Member of the Utah House of Representatives
- In office 1992–1994

Personal details
- Party: Republican
- Relations: Doug Fiefia (nephew)

= Phil Uipi =

Tongan-American lawyer, real estate broker, and politician

Filia "Phil" Uipi is a Tongan-American lawyer, real estate broker, and politician in Millcreek, Utah. He was the first Pacific Islander to be elected to the Utah State Legislature and remains the only Tongan-born person to have been elected. As of 2010, he remained the only Tongan elected to statewide office in the country.

== Early life ==
The youngest of eight children, Uipi was born in 1949 in Fotuha'a, Tonga, and grew up in Fakakakai, on the island of Ha'apai.

== Education ==
Uipi attended Liahona High School, where he was elected student body president and was also valedictorian of his graduating class. These achievements earned him a scholarship to Brigham Young University–Hawaii. For his final year of college he transferred to Brigham Young University's main campus in Provo, Utah. He graduated with a degree in zoology. Uipi matriculated at the University of Utah's S.J. Quinney College of Law in 1982 and graduated with a J.D. degree in 1986.

== Career ==
Prior to attending law school, Uipi started his career selling real estate. In part, he held this job while his wife went to college to get a degree in accounting. Four years after she graduated he then went to law school. When he was admitted to the Utah Bar in 1986 he became the first Tongan attorney in the state. Uipi continued his real estate work with a focus on investment, purchasing and managing a number of properties. Since a good deal of the legal work he did was pro bono, Uipi reported that his real estate career funded his legal career.

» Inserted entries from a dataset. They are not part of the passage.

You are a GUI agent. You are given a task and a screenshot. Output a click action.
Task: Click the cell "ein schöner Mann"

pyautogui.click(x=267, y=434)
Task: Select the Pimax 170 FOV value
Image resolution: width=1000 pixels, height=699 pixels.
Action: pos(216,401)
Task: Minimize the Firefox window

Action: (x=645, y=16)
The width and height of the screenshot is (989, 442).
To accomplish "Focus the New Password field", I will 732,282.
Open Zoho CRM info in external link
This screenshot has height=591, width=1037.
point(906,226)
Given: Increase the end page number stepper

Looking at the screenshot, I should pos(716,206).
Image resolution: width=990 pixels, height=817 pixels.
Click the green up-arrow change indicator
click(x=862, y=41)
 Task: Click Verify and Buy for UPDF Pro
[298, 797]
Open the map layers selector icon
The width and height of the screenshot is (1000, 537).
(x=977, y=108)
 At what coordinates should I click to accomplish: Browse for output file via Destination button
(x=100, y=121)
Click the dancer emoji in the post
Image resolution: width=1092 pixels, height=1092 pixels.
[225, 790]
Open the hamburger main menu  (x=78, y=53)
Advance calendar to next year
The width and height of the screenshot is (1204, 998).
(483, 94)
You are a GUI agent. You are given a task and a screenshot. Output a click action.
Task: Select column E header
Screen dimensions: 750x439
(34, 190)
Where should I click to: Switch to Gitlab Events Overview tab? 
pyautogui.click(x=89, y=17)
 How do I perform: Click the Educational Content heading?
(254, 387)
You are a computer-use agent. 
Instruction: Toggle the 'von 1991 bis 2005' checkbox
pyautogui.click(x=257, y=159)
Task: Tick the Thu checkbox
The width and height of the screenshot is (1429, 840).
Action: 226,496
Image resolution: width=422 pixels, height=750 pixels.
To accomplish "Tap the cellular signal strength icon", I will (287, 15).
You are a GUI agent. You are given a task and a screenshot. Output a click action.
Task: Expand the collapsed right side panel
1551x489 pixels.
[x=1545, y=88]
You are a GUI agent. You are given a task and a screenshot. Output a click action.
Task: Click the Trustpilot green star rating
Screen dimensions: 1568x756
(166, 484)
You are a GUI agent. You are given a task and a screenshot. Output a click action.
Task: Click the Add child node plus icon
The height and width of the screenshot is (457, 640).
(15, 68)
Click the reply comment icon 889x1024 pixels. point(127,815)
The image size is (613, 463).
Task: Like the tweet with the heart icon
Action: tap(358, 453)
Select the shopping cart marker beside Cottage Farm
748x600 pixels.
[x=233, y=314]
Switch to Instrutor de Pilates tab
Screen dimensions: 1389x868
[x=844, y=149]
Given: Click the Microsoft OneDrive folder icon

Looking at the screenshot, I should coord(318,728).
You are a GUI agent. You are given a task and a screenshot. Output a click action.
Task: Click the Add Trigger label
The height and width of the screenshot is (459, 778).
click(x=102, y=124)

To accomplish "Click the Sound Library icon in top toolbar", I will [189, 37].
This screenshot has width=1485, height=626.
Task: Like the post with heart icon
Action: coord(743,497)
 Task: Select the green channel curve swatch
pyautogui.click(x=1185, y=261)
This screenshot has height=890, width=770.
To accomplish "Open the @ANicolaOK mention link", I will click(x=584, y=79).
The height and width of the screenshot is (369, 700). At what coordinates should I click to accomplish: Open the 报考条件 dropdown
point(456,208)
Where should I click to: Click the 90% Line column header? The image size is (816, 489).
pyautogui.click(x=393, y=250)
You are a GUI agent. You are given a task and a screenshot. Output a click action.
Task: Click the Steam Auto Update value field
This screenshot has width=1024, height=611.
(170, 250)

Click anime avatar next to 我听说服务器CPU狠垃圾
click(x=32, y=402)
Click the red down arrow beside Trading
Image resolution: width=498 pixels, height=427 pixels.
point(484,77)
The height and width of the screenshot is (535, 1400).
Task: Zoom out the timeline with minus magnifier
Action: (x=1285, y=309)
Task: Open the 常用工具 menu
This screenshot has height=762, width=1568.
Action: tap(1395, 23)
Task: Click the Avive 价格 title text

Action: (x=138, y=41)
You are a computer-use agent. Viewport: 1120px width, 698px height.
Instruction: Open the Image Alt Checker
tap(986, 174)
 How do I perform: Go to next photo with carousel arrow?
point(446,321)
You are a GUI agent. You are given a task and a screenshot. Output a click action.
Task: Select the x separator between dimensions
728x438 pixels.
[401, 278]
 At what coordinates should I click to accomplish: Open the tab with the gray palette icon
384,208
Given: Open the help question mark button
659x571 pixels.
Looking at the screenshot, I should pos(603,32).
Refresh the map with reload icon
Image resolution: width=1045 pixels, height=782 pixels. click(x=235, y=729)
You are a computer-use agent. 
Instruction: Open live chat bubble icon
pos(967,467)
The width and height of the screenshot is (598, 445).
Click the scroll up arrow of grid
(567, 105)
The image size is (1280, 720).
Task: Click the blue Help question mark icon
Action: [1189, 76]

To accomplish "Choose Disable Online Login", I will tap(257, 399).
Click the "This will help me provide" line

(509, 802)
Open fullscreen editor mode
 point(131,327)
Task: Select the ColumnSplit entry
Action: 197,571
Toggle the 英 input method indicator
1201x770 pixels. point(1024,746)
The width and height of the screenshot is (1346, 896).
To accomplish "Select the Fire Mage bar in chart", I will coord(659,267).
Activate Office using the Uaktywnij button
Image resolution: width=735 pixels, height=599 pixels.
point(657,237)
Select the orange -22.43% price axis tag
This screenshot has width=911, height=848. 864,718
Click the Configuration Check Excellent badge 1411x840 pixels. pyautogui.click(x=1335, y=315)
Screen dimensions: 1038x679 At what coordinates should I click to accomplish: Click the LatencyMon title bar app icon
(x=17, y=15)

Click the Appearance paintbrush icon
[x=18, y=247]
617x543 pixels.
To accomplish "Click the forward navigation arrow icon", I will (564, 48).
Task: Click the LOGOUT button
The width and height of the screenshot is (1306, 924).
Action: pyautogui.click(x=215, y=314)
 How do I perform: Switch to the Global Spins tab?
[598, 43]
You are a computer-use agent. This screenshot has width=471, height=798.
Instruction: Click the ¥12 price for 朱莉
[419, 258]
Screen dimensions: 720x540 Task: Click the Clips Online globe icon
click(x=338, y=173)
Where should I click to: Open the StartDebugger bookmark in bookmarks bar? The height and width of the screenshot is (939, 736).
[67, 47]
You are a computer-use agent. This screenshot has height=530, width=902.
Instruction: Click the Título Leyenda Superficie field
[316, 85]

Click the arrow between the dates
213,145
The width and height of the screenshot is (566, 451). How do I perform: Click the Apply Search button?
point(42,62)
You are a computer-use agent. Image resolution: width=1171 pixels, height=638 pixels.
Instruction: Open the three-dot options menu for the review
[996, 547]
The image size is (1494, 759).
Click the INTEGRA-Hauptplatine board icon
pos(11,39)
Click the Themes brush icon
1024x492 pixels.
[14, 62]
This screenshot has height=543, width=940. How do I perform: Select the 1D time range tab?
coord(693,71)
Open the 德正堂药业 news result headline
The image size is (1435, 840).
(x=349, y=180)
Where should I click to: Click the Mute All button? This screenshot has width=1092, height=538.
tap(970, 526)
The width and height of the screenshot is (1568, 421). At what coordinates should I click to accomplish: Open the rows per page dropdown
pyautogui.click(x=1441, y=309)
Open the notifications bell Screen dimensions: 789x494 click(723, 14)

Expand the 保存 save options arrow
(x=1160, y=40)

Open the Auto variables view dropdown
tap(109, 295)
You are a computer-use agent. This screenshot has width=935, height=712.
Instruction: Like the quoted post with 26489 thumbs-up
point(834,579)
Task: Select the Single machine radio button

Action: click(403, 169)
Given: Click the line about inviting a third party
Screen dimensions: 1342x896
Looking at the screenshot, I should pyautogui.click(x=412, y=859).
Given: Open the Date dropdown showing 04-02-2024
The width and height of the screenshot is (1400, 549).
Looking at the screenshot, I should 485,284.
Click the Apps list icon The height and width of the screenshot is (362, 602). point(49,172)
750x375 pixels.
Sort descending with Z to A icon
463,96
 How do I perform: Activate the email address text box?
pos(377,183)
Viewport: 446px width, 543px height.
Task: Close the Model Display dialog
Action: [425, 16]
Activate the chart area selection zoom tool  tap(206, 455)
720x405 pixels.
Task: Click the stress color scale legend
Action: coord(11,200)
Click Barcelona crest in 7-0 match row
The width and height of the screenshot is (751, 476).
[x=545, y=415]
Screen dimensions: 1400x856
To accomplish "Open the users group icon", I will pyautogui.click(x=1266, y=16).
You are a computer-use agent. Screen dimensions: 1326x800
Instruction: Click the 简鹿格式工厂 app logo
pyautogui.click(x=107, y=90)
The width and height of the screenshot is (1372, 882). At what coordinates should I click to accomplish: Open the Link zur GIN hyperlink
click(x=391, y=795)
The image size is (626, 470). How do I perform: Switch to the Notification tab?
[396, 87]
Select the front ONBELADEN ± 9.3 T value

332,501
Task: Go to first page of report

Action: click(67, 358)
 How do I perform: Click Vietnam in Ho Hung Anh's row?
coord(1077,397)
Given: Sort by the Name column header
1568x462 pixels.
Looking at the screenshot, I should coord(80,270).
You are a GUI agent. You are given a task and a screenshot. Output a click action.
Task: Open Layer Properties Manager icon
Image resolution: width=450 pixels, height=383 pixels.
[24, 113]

He served as a Republican in the state legislature from 1991 to 1994, during which he was chair of the Judiciary Committee.

In 1992, Uipi returned to Tonga to attend the National Conference on the Tongan Constitution and Democracy, chaired by pro-democracy movement leader Father Selwyn 'Akau'ola. Police met him at the airport, however, and placed Uipi and his wife back on the plane on which they had arrived and returned them to the US.

In 2014 the U.S. Commission on Civil Rights appointed Uipi to the Utah State Advisory Committee.

== Personal life ==
His nephew Doug Fiefia was elected to the Utah House of Representatives in 2024.